Successfully Tackling Small Challenges in Your Daily Life
At this stage, it's important to shake yourself up a bit to get into a good dynamic!
This can manifest in many different ways: signing up for a sport, starting the search for a job and/or housing, working on a language or cooking project, dedicating your time to a nonprofit or community service that aligns with your social, environmental, etc., values... By doing this, the traveler creates a new routine of sedentary life that suits them and in which they feel good.
Creating New Projects
To avoid being fixated on the past, nothing is better than looking to the future! After taking care of your routine and therefore your present, it's time to start planning your future, and thus creating projects that you enjoy...
This also means, just for example, thinking about your future travels! And you don't necessarily have to think too big right away: some outings to closer destinations can help you stay connected to your travel desires while rediscovering your country and its surroundings.
Staying Connected to Your Passions
Let's imagine that travel is an important passion for you (once again, just for example), you can maintain that connection after your return in various ways:
- dive back into your travel photos, even create your vacation video or invite your friends to see your albums
- continue to enjoy exotic cuisine by trying out world cooking or discovering little foreign restaurants near you
- maintain the good habit of going on nature walks
- for book lovers, dive into great reads, whether they be adventure novels or travel stories
- engage with other travelers through social media groups or forums, or face to face by participating in events like travel happy hours, conferences, or exhibitions featuring travelers and explorers
This last option has several advantages: working on the passion and social aspect. Killing two birds with one stone! It also allows you to meet people who can understand what you have experienced and what you are currently going through. No, you are not alone in experiencing post-travel blues, and this video proves it!
Trust Yourself
Trust yourself and have faith in life. If these days are not rosy, tell yourself that it will change and that things will get better. Remind yourself that you have within you what you need to realize your dreams and bring your projects to fruition. And tell yourself that yes, being happy even when not traveling is possible!
Smile and trust in your adaptability: it has served you well on the road, and it will continue to support you even upon your return!
Seeking Help
Sometimes, emotions overwhelm us. Sometimes, a situation surpasses us. We don't know where to start or which direction to take. Sometimes, we are lost. And that's normal! Imagine living a life on rails, never asking questions and already knowing what the entire journey looks like.
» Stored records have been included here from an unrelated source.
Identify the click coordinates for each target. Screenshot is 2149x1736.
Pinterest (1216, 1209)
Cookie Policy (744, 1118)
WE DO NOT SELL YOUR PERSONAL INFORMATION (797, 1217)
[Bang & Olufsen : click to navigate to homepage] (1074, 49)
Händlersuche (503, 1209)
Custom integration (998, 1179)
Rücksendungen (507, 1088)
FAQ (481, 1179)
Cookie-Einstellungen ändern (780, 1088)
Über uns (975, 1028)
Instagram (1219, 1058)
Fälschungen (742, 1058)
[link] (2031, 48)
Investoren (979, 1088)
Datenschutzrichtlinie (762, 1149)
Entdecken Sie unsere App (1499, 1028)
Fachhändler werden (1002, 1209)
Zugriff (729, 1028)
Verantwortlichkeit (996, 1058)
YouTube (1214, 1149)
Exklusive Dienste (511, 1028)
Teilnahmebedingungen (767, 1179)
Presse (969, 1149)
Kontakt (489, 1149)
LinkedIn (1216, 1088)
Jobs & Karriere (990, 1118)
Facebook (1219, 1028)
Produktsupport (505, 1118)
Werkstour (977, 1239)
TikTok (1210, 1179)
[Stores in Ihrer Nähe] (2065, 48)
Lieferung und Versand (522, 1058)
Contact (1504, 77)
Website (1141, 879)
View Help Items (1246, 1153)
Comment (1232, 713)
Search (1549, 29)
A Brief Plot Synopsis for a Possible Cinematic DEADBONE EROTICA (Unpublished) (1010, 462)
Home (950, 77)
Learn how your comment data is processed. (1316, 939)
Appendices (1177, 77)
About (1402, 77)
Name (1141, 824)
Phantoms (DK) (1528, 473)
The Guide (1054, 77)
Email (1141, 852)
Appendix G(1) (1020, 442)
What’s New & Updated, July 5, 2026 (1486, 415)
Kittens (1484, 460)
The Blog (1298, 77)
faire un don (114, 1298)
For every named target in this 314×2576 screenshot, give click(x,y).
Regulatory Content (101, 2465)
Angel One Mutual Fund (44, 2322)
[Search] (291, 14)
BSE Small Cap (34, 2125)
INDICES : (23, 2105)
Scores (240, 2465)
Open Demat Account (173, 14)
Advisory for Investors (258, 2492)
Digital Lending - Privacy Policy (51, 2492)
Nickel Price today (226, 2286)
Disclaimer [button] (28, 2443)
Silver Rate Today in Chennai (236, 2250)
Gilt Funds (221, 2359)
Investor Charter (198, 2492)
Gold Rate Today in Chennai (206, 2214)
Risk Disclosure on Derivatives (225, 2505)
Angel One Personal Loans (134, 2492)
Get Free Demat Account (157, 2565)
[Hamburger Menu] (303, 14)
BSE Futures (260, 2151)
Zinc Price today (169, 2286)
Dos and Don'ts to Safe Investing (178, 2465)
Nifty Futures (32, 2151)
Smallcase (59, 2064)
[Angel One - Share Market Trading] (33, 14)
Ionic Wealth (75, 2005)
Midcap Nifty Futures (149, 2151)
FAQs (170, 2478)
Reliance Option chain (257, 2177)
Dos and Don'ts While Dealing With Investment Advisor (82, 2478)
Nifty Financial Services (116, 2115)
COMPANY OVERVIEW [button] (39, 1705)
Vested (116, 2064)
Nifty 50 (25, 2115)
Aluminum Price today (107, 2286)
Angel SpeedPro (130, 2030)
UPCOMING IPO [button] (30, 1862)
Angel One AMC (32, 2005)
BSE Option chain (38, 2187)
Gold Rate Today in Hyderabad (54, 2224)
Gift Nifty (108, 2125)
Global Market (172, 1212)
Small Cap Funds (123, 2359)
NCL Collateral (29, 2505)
That would lose all its interest!
If we ask ourselves all these questions, if we feel such strong emotions, it's because we are free. A wonderful gift from life... but also a huge responsibility to bear.
In short, sometimes we feel faced with a wall too high for us. In such cases, don't hesitate to seek help. Whether it's a friend, for instance, a fellow traveler who can understand what you are going through, or professional assistance. As a psychologist and life coach, I help travelers during transitional moments or reflections. I help them navigate their path and achieve their personal goals.
Living and Coping with Post-Travel Blues
After these 15 tips, if you were to take away one idea from this entire article, it would be this: send yourself plenty of love. Be patient, tolerant, understanding, welcoming, and kind to yourself and your emotions. You may experience emotional roller coasters upon your return from your trip, with a transition from one stage to another that may not be linear. And that's perfectly fine.
Allow yourself these moments of joy and sadness! Allow yourself these moments for reflection and pampering! Allow yourself to believe in yourself and your future with enthusiasm!
Many good and beautiful things await you.